[Exercise brief]:
The pictures stay out; all of the data is to be printed exactly.

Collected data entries
○ ○ ○ ○ ○ ○ ○

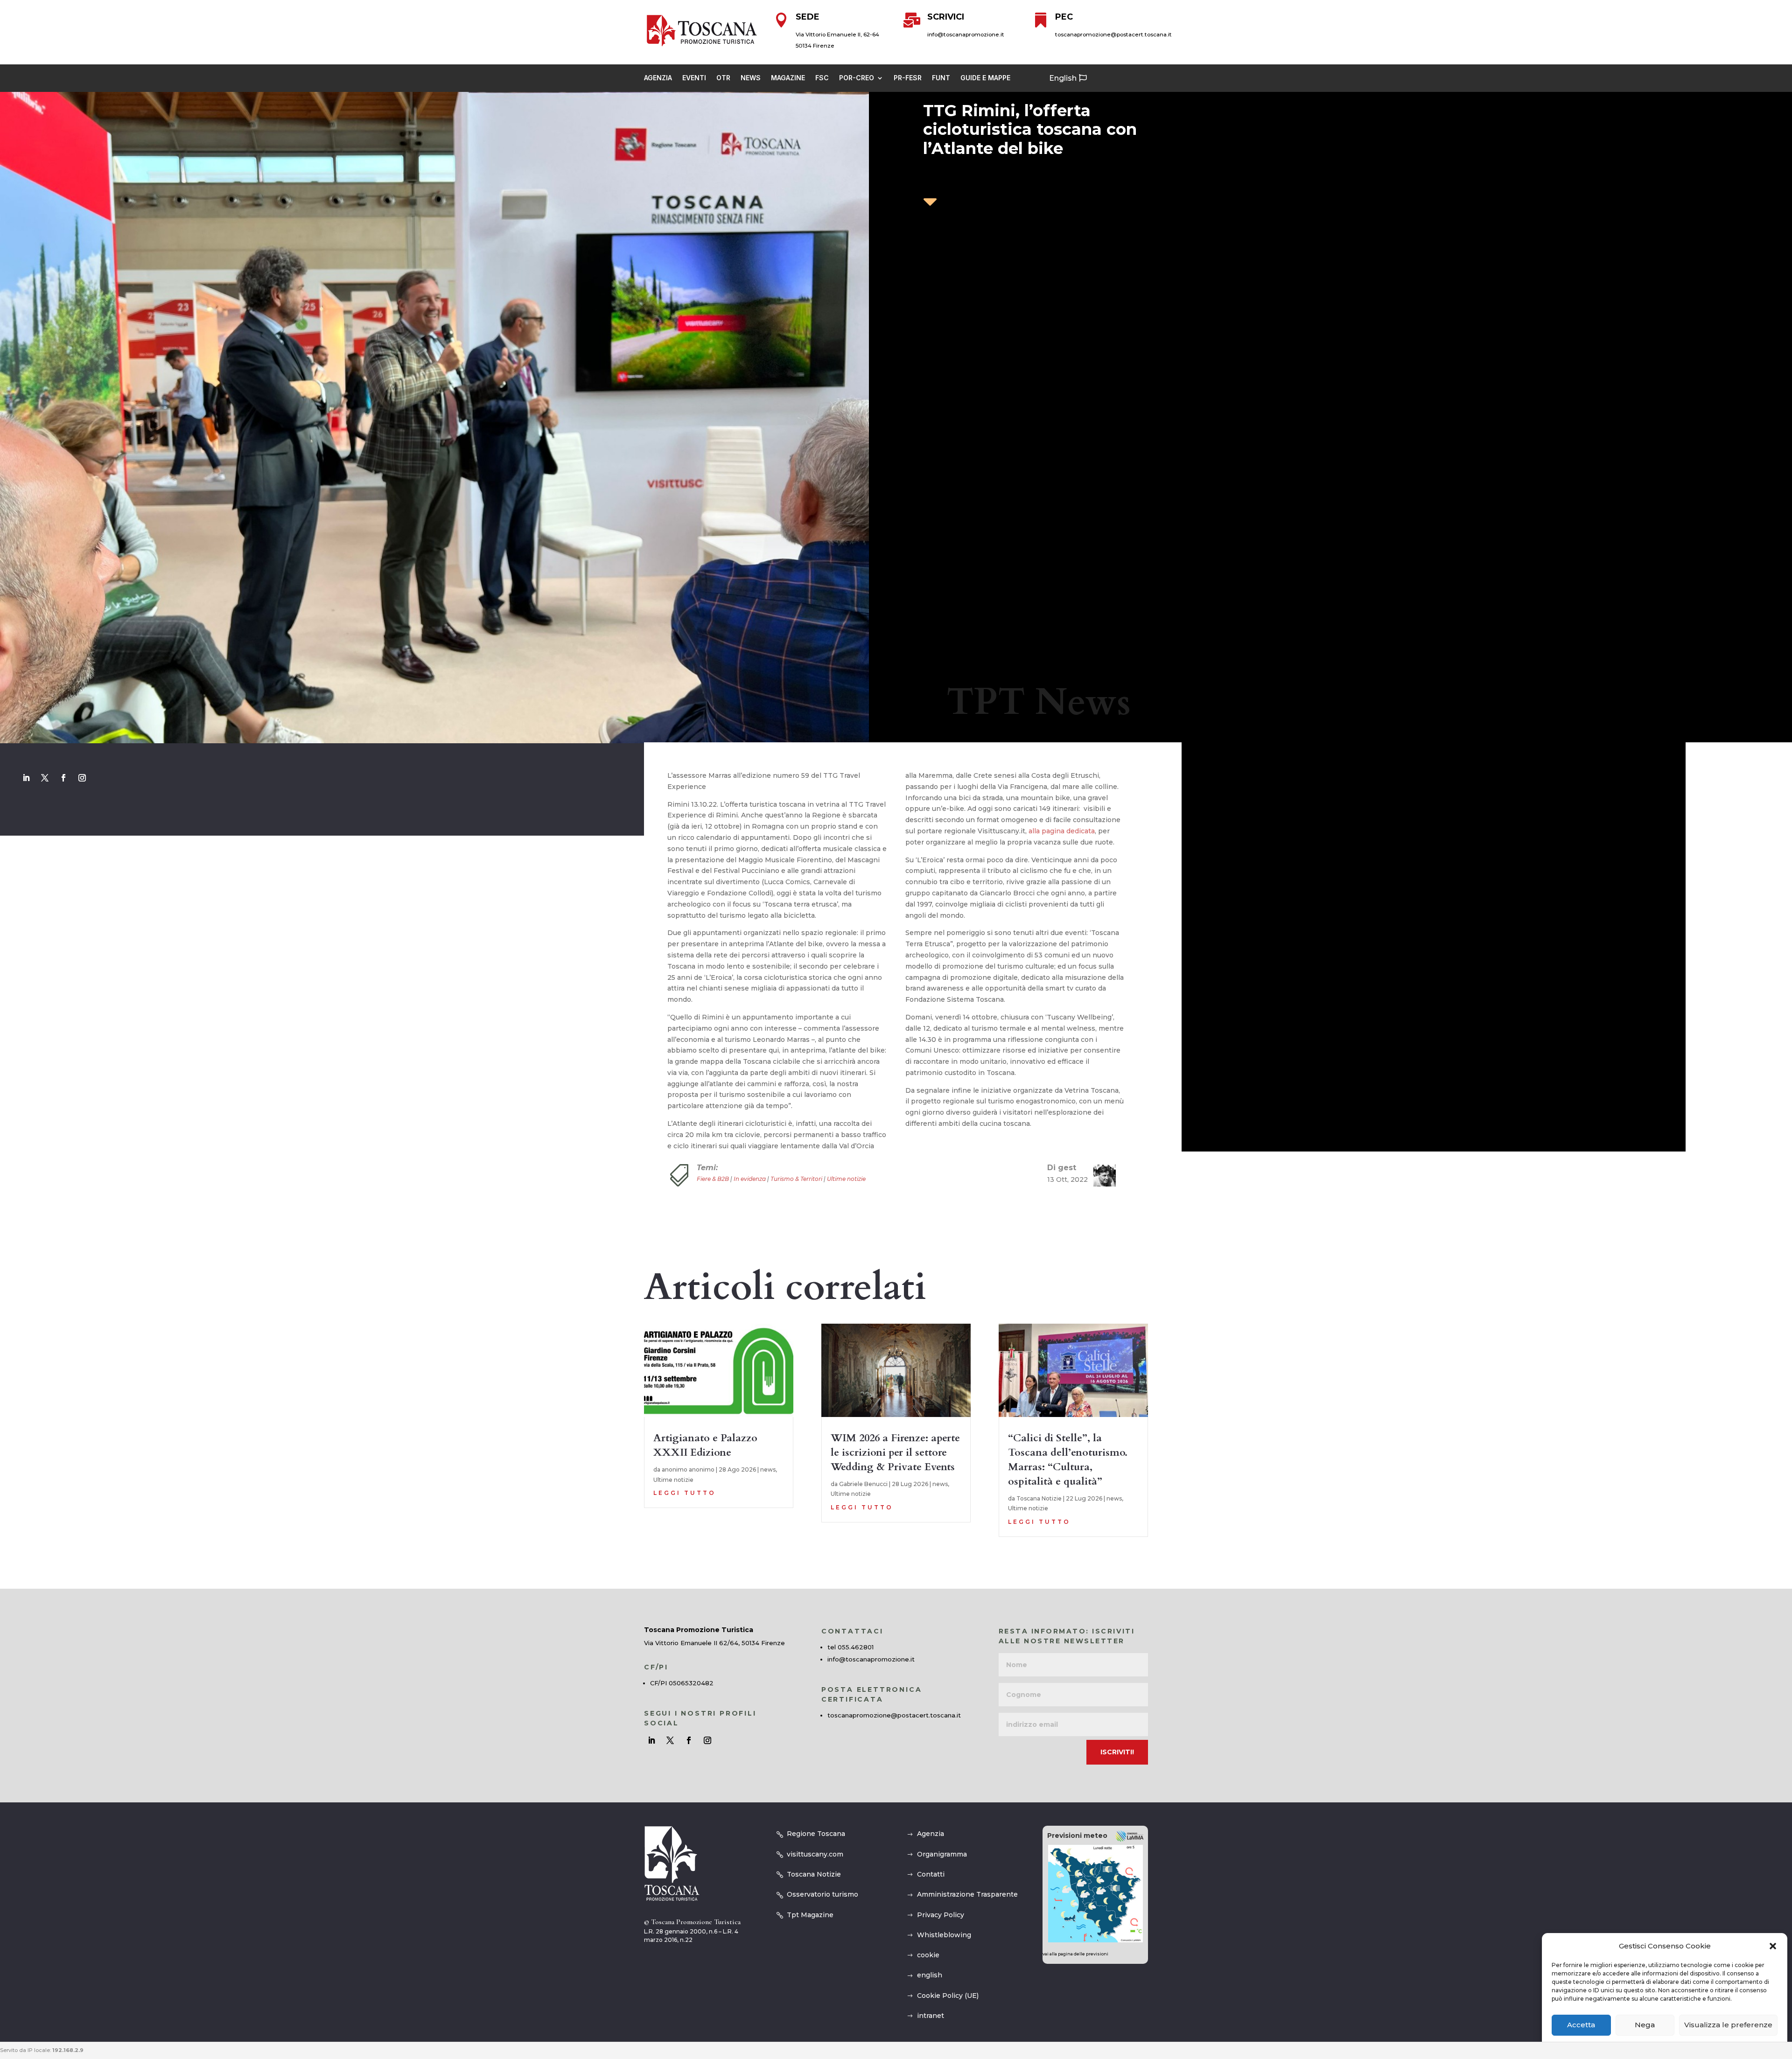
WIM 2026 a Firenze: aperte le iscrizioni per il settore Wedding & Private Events (895, 1452)
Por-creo (856, 78)
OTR (723, 78)
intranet (930, 2015)
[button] (1773, 1946)
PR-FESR (908, 78)
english (929, 1975)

○ ○ ○ ○ ○ ○ ○

[Output]:
WIM 2026 a Firenze: aperte le iscrizioni per il settore Wedding & Private Events (895, 1452)
Por-creo (856, 78)
OTR (723, 78)
intranet (930, 2015)
[button] (1773, 1946)
PR-FESR (908, 78)
english (929, 1975)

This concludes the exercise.